For a SawStop Cabinet Saw with rip fence you pay about $3100. Amazon has a
3 hp PM66 for $3100.
(Amazon.com product link shortened)"8013
SawStop offered and I would likely think that they would still offer a
license to use the technology. Nothing unusual about that. VCR and DVD
recorder manufacturers pay for a license to manufacture a product that play
and record different formats.
I have to wonder what the lawyers will do with this down the road. If you
cut a finger on a Brand X saw, will they be considered negligent because
they did not use available technology to prevent the accident?
I suspect that they will leave it alone. Manufacturers that do not include
riving knives probably are not being bothered.
Most employers carry workman's comp for this same reason. The workman's
comp protects a company from these claims. I doubt that they will be found
negligent unless the government eventually requires a similar safety device
be used and it is not used.
Higher yes but I suspect that you get a much better saw in the long run.
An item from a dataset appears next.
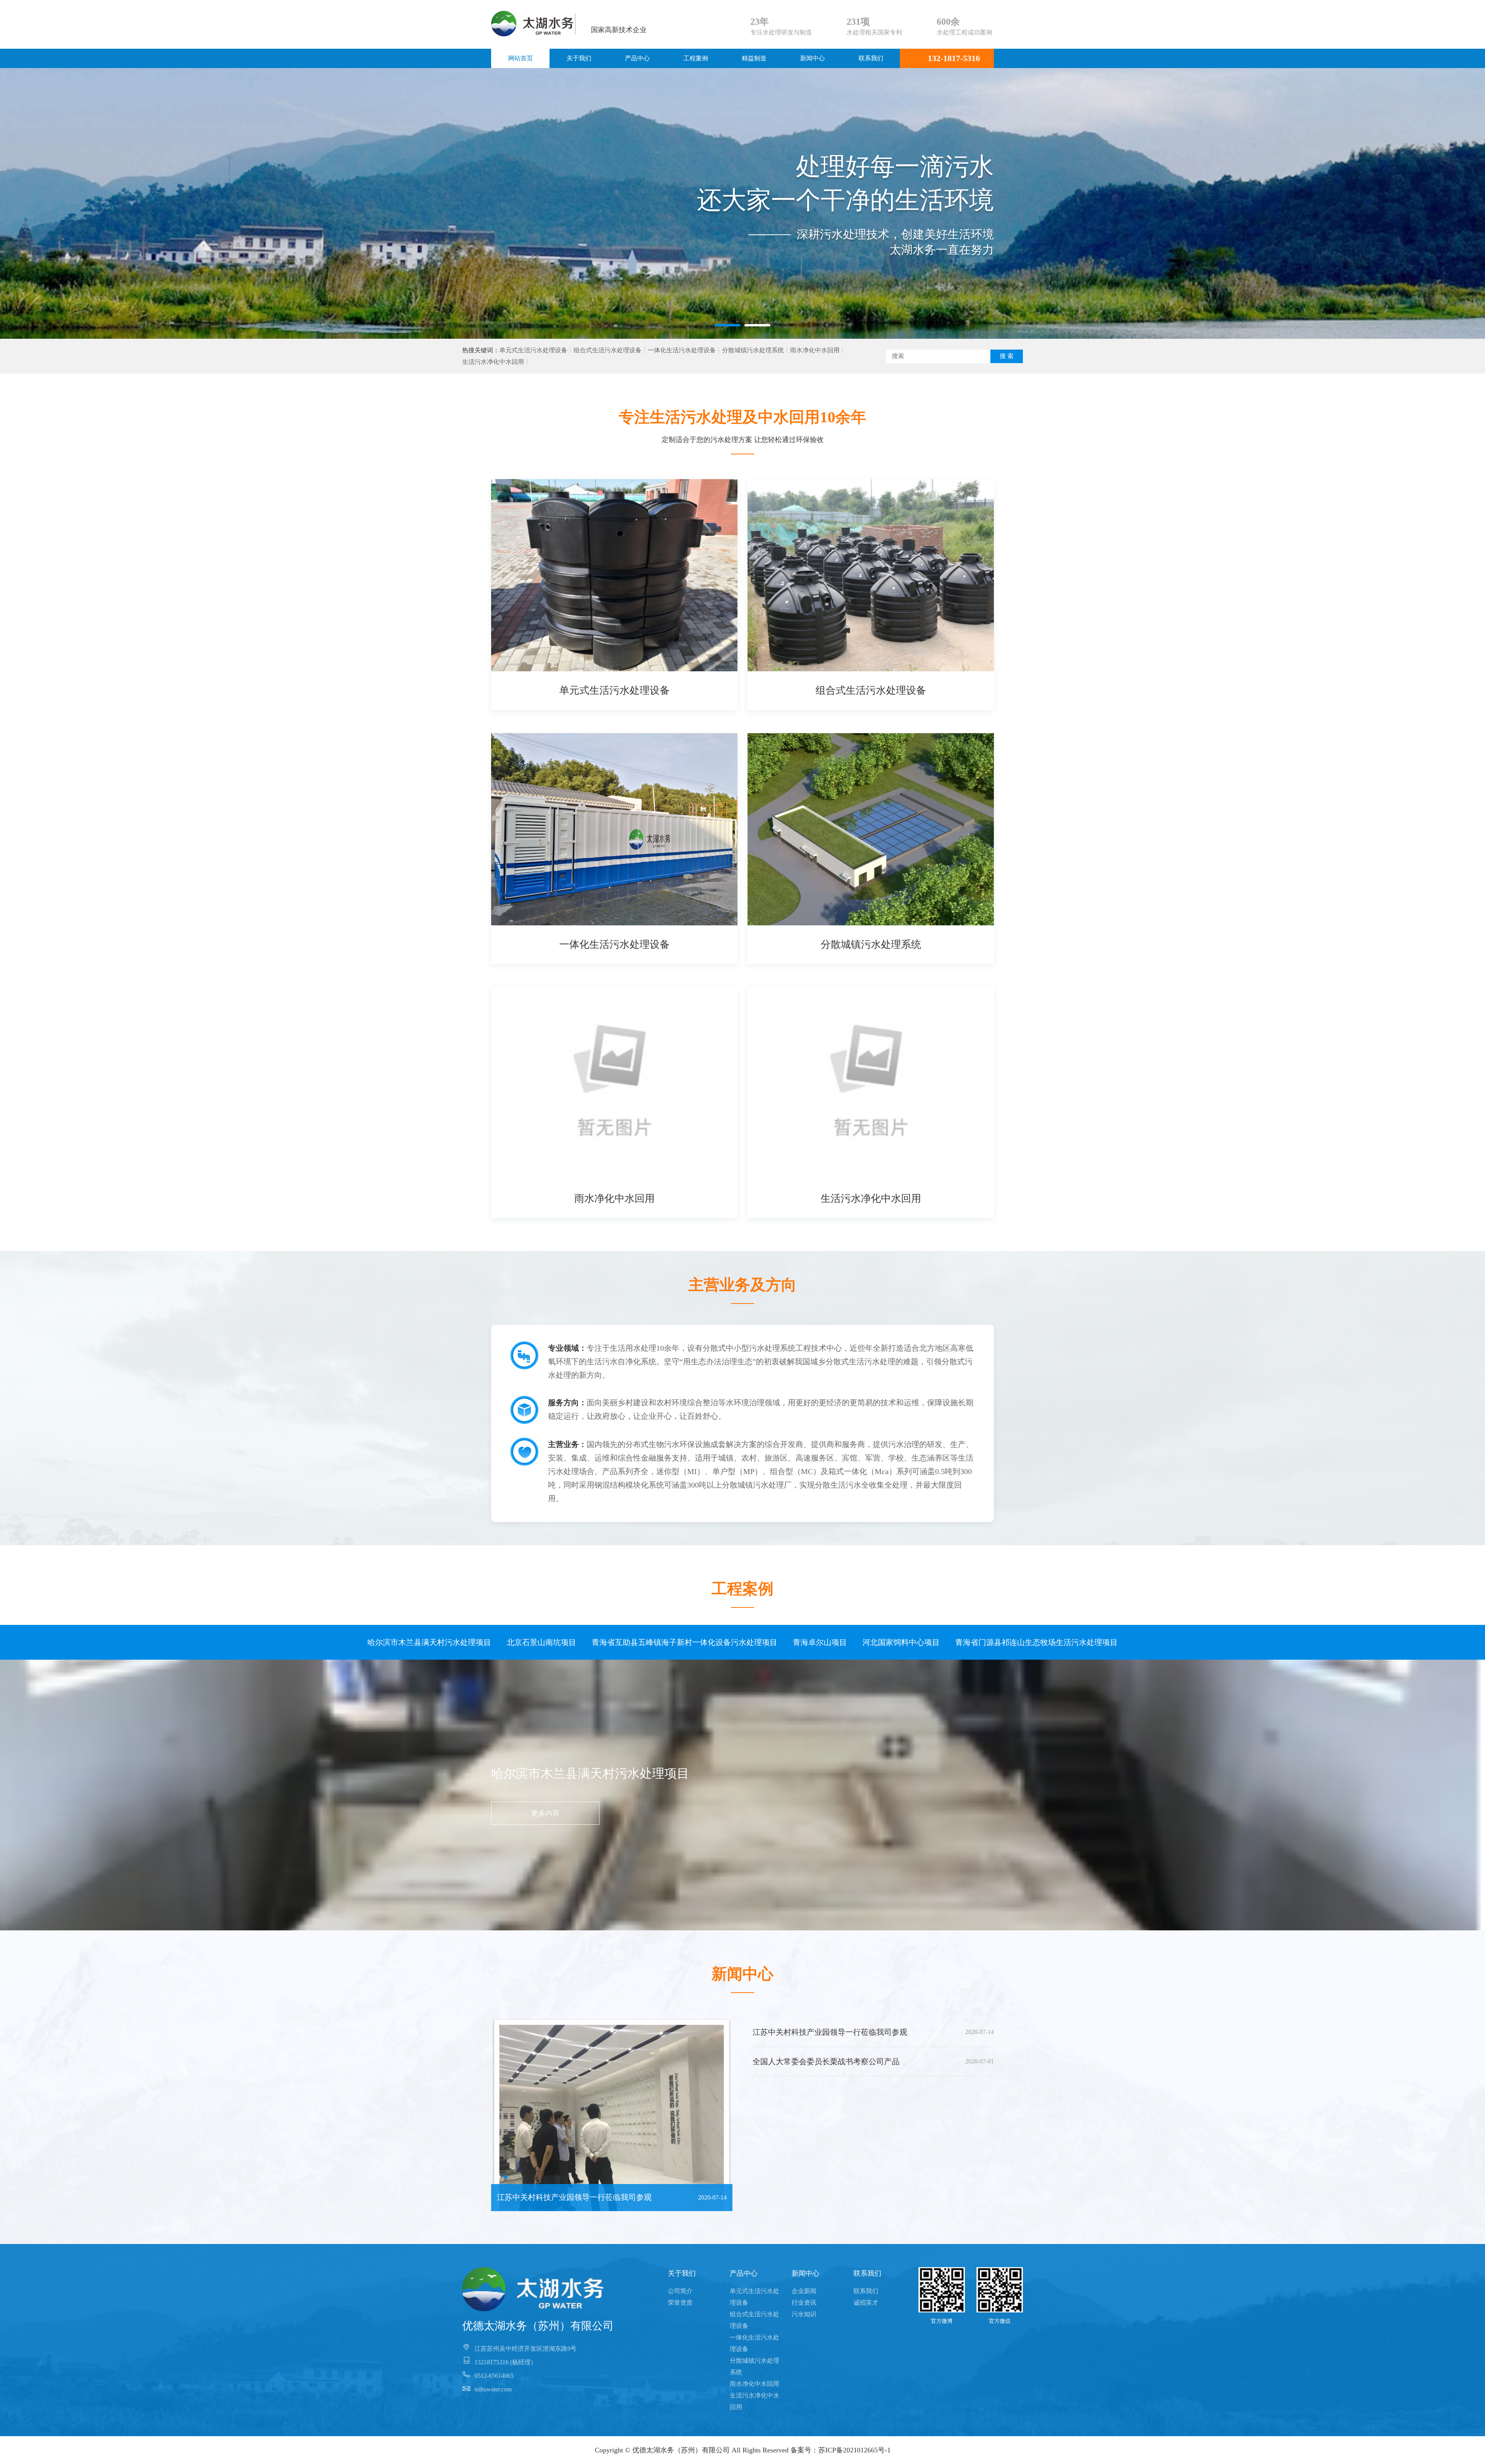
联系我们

The $600 TS with a 20% mark up is now the $720 TS with a more robust trunion
and arbor. It would have to be built better to withstand the shock of
stopping the blade.
Given that however, I think the cost may be higher depending on what grade
you buy or sell. IIRC SawStop said that it adds some where in the $250
range to the actual cost of a saw. Retrofitting if possible would be much
more expensive. A $1000 saw would go for $1350 including the 8% royalty.
A $2000 saw would be slightly better at $2430 including the 8%. That's now.
If every one added the feature I suspect that prices would settle back down
to what they are now or the equivalent considering current dollar value
after the competition becomes competitive.
If you wait 5 years the saws will likely go up 20% in price anyway without
improvements. I paid $1300 for my Jet cabinet saw 7 years ago. I bet I
would have to pay more than 25% extra today.
As a side note, because the government no longer regulates electricity
prices in Houston and much of Texas I now pay 50% more for electricity this
year than I did last year. I get no added benefits. At least with the
increase in price of the TS you get some added benefit. ;~)
A bit farther OT but maybe something you might want to consider since all of
us buy electricity. For years the local electric company said to raise you
thermostat in the summer and lower it in the winter to save electricity.
That certainly does make sense. Because I work out side in the garage I
would set my thermostat on 86 degrees during the day and 78 in the evening.
86 degrees feels good compared to 95 outside so I tolerated it.
Starting in April this year I started setting my thermostat on 82 during the
day and left the 78 alone for the evenings.
From mid April till now compared to the same period last summer I have used
26 less kilowatt hours electricity.
A neighbor who owns an AC business told me that the more often a compressor
cycles and shorter the cycle period of an AC compressor the more efficient
it becomes. My AC is now 11 years old and has used less electricity this
summer than it has since 2000 and my house is 4 degrees cooler during the
day. No refrigerant has been added since it was installed 11 years ago.